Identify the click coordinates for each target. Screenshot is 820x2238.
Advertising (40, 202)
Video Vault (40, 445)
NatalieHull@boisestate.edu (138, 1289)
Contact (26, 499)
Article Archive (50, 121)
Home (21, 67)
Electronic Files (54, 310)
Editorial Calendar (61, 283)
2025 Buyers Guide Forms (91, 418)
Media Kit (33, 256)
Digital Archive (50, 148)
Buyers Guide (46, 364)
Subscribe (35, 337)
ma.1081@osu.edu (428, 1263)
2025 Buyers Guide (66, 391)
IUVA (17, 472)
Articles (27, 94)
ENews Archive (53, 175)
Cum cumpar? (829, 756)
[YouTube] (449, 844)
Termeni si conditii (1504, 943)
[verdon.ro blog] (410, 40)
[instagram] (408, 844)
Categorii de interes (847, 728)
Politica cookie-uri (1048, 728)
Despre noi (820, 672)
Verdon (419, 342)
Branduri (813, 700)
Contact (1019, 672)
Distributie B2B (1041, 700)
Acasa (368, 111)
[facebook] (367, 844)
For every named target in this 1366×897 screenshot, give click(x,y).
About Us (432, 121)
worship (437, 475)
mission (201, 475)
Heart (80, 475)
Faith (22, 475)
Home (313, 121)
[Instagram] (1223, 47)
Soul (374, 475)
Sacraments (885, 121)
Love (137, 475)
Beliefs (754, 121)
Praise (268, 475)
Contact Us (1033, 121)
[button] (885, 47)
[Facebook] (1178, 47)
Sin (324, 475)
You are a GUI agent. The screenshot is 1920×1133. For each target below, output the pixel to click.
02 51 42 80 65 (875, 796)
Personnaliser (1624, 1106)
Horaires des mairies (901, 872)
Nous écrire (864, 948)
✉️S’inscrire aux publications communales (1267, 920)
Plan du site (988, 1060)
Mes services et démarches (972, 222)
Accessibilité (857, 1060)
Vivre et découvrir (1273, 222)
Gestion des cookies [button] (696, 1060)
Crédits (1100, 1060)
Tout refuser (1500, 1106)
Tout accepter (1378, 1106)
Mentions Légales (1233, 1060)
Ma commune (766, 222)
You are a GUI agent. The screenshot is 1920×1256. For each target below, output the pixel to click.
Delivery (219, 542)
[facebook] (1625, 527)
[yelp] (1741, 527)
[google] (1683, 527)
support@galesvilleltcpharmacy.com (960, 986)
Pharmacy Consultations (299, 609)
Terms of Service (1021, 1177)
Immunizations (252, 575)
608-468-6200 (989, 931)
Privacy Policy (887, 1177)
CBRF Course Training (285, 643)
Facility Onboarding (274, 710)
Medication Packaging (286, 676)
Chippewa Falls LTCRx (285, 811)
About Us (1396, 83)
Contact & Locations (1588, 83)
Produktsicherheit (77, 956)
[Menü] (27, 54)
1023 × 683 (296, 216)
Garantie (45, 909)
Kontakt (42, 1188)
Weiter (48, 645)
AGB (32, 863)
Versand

**********

• **Required work**
In the listing above, start at the line with "Termeni si conditii (1504, 943)", go on through the line with "About Us (432, 121)", and copy each of those lines exactly; leave out all the rest.

• **Task response**
Termeni si conditii (1504, 943)
[verdon.ro blog] (410, 40)
[instagram] (408, 844)
Categorii de interes (847, 728)
Politica cookie-uri (1048, 728)
Despre noi (820, 672)
Verdon (419, 342)
Branduri (813, 700)
Contact (1019, 672)
Distributie B2B (1041, 700)
Acasa (368, 111)
[facebook] (367, 844)
For every named target in this 1366×897 screenshot, give click(x,y).
About Us (432, 121)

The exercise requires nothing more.